_WRITTEN INSTRUCTION_:
How many lines of the listing below contain the word "Select"? Reply with the number alone.

Source records:
·····
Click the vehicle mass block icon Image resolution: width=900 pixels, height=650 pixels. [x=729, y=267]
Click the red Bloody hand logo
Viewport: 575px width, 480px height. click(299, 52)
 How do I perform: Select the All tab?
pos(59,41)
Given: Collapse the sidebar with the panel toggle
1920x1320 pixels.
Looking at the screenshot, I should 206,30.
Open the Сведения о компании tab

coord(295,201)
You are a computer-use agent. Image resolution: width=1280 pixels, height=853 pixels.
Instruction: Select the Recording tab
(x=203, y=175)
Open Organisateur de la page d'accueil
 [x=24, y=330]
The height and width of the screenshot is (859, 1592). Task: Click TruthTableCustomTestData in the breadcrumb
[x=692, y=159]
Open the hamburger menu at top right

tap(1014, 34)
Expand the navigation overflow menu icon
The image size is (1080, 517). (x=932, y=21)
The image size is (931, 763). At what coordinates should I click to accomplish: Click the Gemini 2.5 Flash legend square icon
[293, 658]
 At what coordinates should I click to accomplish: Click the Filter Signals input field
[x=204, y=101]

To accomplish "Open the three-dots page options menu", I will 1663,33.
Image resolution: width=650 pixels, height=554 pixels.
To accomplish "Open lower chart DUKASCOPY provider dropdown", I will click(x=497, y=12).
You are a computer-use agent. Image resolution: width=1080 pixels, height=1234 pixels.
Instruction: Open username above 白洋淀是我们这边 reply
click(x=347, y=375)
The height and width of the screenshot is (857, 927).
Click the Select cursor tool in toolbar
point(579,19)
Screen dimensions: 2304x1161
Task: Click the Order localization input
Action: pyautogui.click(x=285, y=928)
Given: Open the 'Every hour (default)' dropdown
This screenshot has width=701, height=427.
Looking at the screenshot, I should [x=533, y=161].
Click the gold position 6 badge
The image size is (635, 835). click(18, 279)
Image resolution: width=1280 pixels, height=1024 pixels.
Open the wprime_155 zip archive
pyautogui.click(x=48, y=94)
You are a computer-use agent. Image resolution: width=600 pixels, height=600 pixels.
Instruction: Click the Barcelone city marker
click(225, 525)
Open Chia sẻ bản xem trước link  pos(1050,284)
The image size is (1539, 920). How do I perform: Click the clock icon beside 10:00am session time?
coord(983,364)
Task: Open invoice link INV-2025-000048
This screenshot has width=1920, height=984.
·····
_EXERCISE RESULT_:
3